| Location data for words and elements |
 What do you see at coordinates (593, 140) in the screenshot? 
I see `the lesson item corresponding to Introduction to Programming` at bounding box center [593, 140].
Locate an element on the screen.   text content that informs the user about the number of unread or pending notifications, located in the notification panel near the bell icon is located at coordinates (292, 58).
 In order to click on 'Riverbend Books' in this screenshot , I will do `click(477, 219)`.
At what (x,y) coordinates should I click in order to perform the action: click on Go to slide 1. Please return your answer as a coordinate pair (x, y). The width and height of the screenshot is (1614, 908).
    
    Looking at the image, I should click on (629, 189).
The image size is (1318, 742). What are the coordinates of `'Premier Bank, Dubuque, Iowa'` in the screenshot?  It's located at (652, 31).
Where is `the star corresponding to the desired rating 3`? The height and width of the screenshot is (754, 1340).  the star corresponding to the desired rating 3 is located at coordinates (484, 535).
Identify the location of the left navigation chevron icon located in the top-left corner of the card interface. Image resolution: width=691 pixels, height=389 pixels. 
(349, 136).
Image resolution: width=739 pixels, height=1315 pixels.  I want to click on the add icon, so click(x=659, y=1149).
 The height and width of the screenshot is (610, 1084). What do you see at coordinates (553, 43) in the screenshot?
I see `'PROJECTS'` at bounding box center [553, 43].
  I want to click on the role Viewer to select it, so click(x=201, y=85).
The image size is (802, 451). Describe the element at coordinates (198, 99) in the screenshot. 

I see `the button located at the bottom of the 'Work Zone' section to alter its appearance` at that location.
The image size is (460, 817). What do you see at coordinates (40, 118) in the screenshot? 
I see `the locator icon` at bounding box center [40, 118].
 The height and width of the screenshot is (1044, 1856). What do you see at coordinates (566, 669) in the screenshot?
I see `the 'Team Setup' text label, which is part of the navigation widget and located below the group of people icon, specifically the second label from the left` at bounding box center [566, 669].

| YOUR TASK |
Show every line of the records above that contains the word "coordinates".

| ANSWER |
 What do you see at coordinates (593, 140) in the screenshot? 
Locate an element on the screen.   text content that informs the user about the number of unread or pending notifications, located in the notification panel near the bell icon is located at coordinates (292, 58).
At what (x,y) coordinates should I click in order to perform the action: click on Go to slide 1. Please return your answer as a coordinate pair (x, y). The width and height of the screenshot is (1614, 908).
The image size is (1318, 742). What are the coordinates of `'Premier Bank, Dubuque, Iowa'` in the screenshot?  It's located at (652, 31).
Where is `the star corresponding to the desired rating 3`? The height and width of the screenshot is (754, 1340).  the star corresponding to the desired rating 3 is located at coordinates (484, 535).
 The height and width of the screenshot is (610, 1084). What do you see at coordinates (553, 43) in the screenshot?
The image size is (802, 451). Describe the element at coordinates (198, 99) in the screenshot. 
The image size is (460, 817). What do you see at coordinates (40, 118) in the screenshot? 
 The height and width of the screenshot is (1044, 1856). What do you see at coordinates (566, 669) in the screenshot?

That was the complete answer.